Material for this task —
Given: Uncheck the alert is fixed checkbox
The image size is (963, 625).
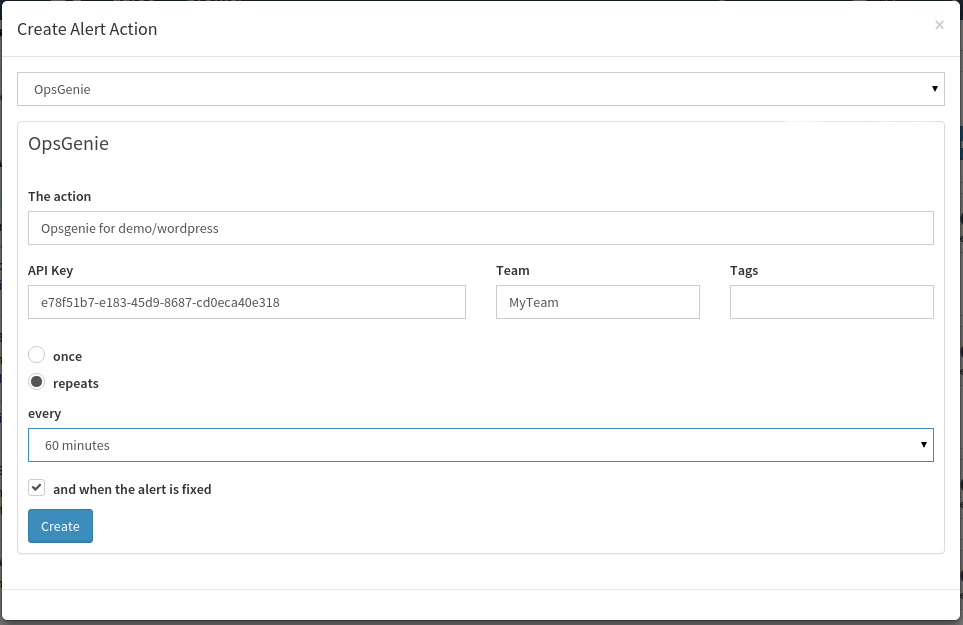Looking at the screenshot, I should pos(37,488).
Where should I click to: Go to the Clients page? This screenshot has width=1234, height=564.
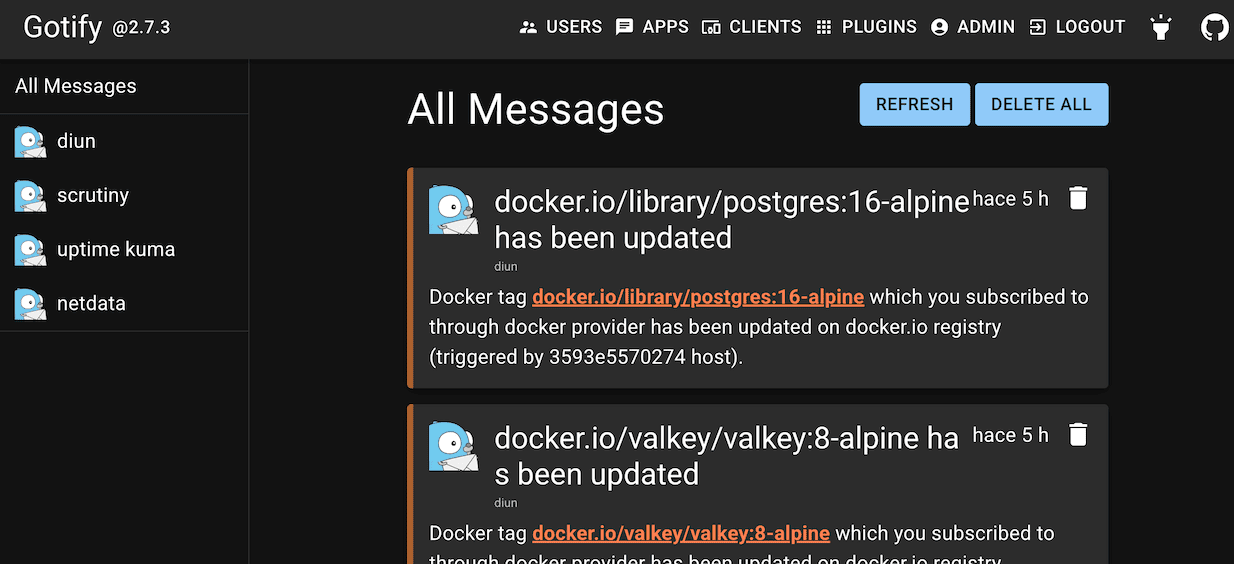pyautogui.click(x=752, y=28)
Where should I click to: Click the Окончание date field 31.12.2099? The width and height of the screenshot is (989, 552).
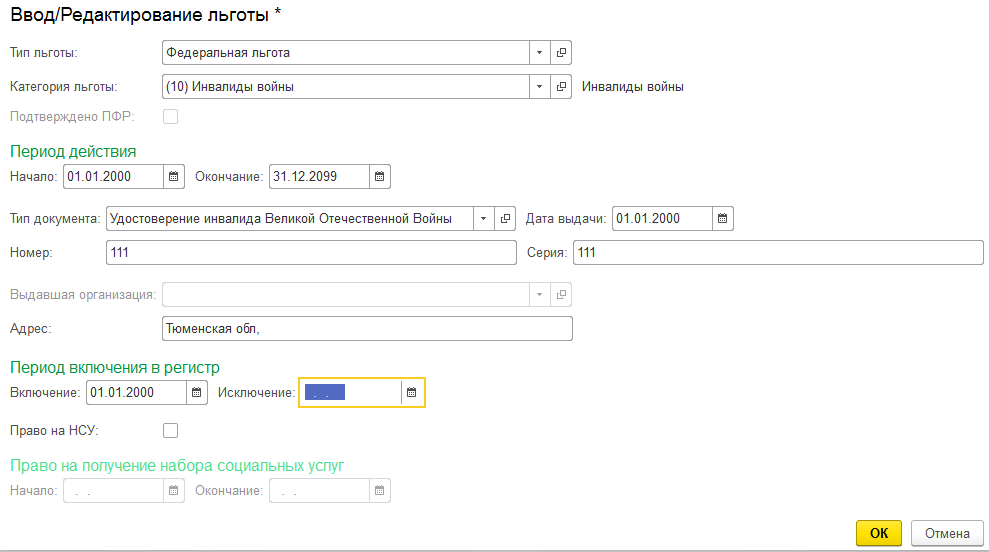[x=317, y=177]
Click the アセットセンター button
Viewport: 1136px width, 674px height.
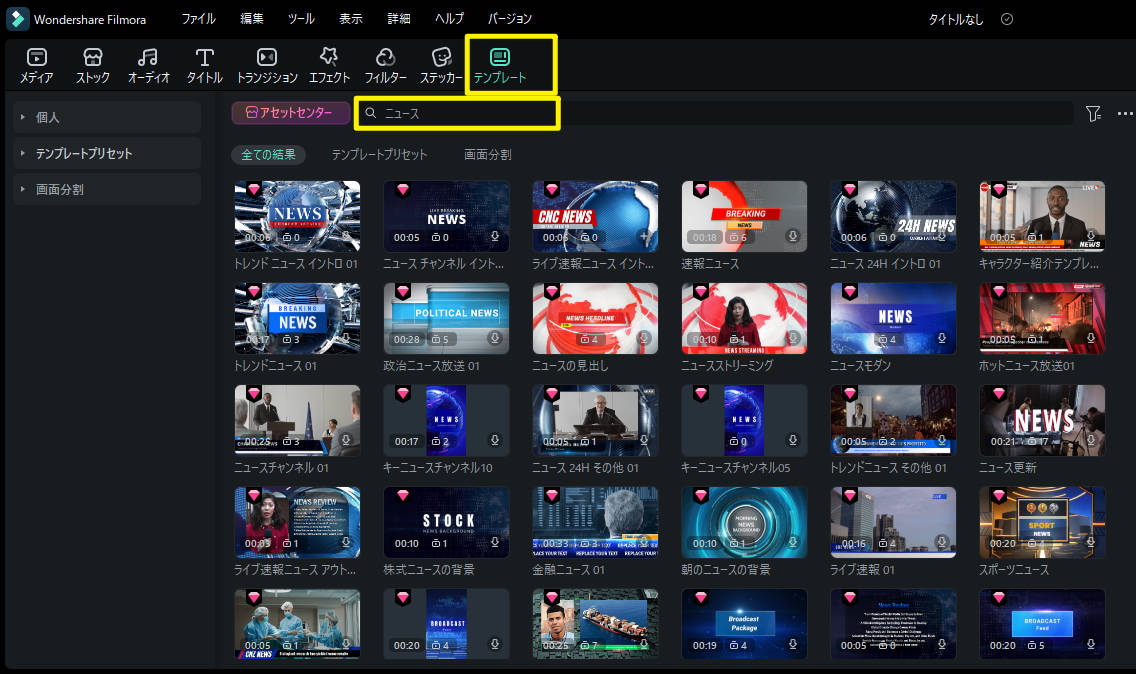pos(290,113)
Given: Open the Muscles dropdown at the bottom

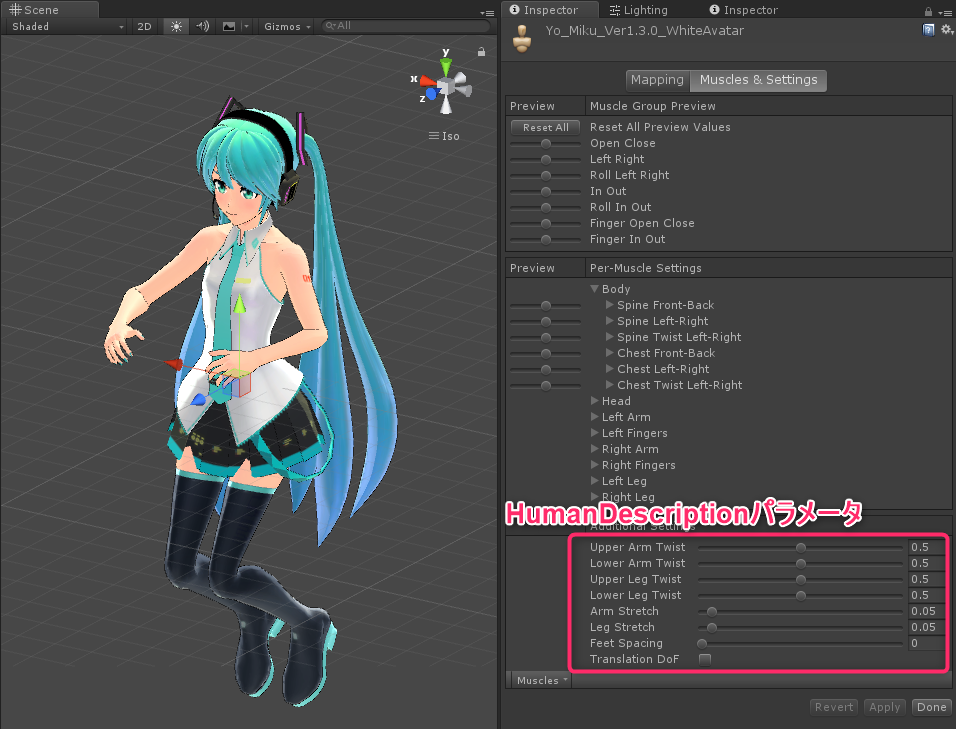Looking at the screenshot, I should (x=538, y=679).
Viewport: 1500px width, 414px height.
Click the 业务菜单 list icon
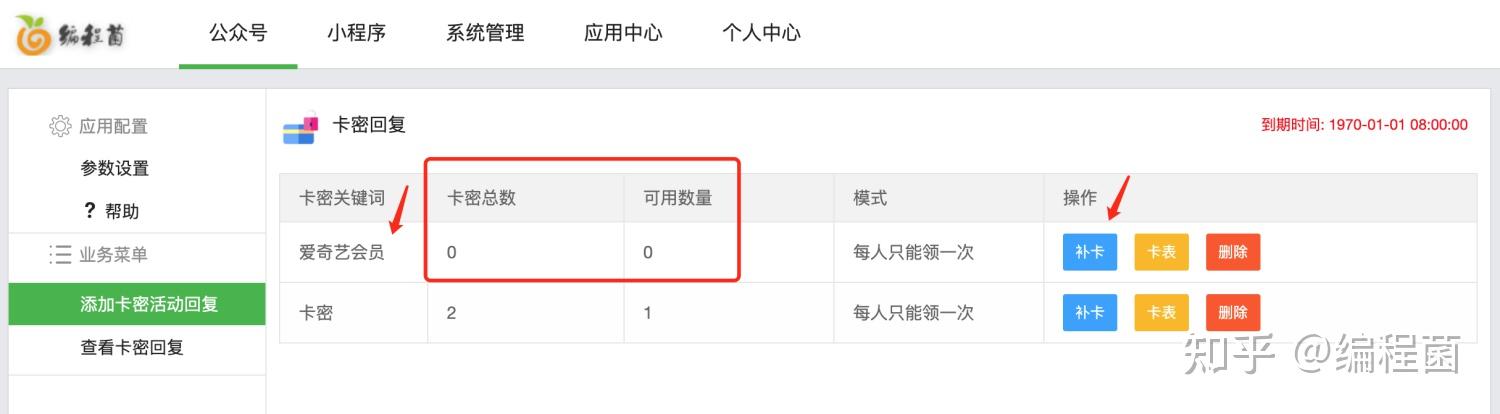pos(60,255)
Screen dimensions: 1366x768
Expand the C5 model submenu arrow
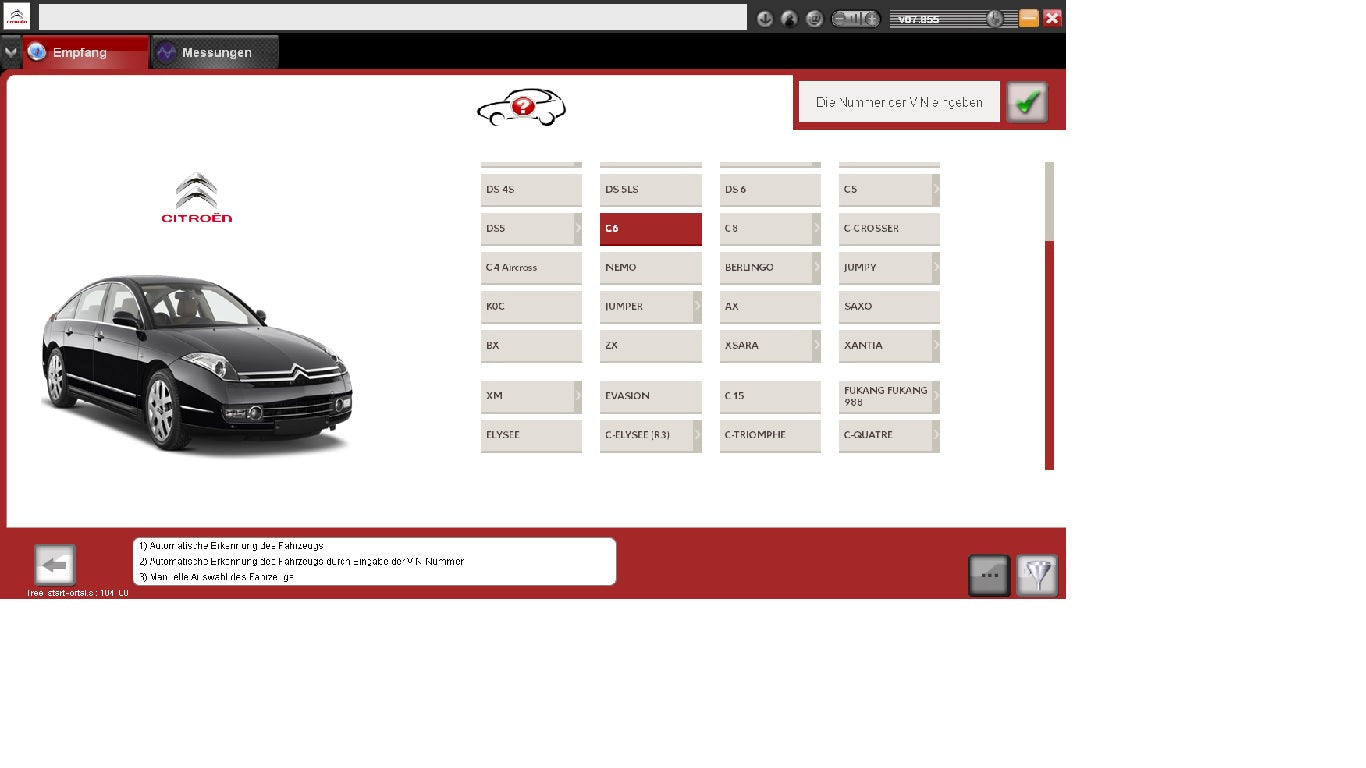[935, 189]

The task — Starting with the line that contains "Click the 业务菜单 list icon", reproduce every line down to the end of the listing above, both endpoints included. Pictures stay out.

Answer box —
Click the 业务菜单 list icon
pos(60,255)
Screen dimensions: 1366x768
Expand the C5 model submenu arrow
[935, 189]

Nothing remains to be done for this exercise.